Definition
Published temperature thresholds, typically printed on instrument approach charts, that restrict the use of an approach procedure when the outside air temperature is outside the stated range. Above the high-temperature limit, the procedure may not be flown because aircraft true airspeed and turn radius increase to the point that obstacle protection on the procedure cannot be guaranteed. Below the low-temperature limit, barometric altimeters indicate higher than the aircraft's actual altitude, so a cold-temperature altitude correction must be applied to one or more published segment altitudes (or the procedure cannot be flown without that correction).
Plain English
Some approaches list a hottest and coldest temperature at which they are safe to fly. If it is hotter than the top limit, the approach is not allowed.
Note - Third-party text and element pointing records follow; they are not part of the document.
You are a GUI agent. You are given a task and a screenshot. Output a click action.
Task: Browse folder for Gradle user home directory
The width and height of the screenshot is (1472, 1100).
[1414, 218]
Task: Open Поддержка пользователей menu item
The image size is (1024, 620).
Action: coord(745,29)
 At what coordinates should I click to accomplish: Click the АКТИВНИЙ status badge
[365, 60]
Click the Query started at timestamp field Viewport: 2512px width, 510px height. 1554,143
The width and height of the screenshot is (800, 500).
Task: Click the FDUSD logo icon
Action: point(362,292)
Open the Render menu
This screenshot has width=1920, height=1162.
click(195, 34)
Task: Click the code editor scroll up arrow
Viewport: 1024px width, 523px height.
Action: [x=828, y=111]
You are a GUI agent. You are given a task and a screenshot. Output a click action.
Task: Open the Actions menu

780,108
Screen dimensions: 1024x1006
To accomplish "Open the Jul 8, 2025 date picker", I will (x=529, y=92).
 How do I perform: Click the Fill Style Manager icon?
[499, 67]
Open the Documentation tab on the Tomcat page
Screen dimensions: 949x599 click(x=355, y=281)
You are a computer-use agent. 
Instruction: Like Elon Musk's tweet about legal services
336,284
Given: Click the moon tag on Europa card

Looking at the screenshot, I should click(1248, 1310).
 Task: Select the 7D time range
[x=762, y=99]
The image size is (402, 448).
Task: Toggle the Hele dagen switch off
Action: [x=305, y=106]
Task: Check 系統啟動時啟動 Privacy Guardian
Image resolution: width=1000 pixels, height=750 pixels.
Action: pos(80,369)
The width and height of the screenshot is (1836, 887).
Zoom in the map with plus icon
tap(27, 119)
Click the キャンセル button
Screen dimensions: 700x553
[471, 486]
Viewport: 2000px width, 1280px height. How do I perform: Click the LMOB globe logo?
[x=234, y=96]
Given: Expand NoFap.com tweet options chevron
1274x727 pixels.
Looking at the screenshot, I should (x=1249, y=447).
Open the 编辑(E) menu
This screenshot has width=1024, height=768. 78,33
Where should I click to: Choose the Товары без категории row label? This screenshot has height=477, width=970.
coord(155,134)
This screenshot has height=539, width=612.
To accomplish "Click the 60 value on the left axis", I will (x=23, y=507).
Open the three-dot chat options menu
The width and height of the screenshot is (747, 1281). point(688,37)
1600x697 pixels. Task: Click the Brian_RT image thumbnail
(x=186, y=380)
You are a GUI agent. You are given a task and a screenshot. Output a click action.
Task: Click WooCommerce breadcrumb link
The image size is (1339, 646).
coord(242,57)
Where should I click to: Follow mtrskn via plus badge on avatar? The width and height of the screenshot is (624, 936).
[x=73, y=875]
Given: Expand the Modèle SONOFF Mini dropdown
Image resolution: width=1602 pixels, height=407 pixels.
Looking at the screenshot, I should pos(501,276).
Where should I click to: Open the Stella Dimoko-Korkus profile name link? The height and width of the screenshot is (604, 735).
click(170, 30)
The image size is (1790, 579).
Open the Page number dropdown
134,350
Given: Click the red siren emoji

If it is colder than the bottom limit, you must add a correction to the published altitudes because the altimeter will read higher than you actually are.
Context Anchor
Seen in instrument approach procedure notes, often near RNAV approaches with LNAV/VNAV minimums.
Why Pilots Care
Prevents altimeter errors that can lead to flying lower than indicated, ensuring safe obstacle clearance on approaches.
Grounding Statement
On a very cold or very hot day, a barometric system can make the airplane follow a vertical path that is not where the published approach designer intended it to be.
Intuition Check
Do not read these as comfort limits or general weather advice. In this FAA context, they are authorization limits for using specific instrument approach guidance or minimums.
Example Sentence 1
Before briefing the approach, the crew checked the chart and saw the procedure had a cold temperature limitation of -20 degrees C, so they applied the required altitude correction to the intermediate segment.
Example Sentence 2
Hot temperature limitations reduced our climb gradient, so we waited until cooler evening conditions before departure.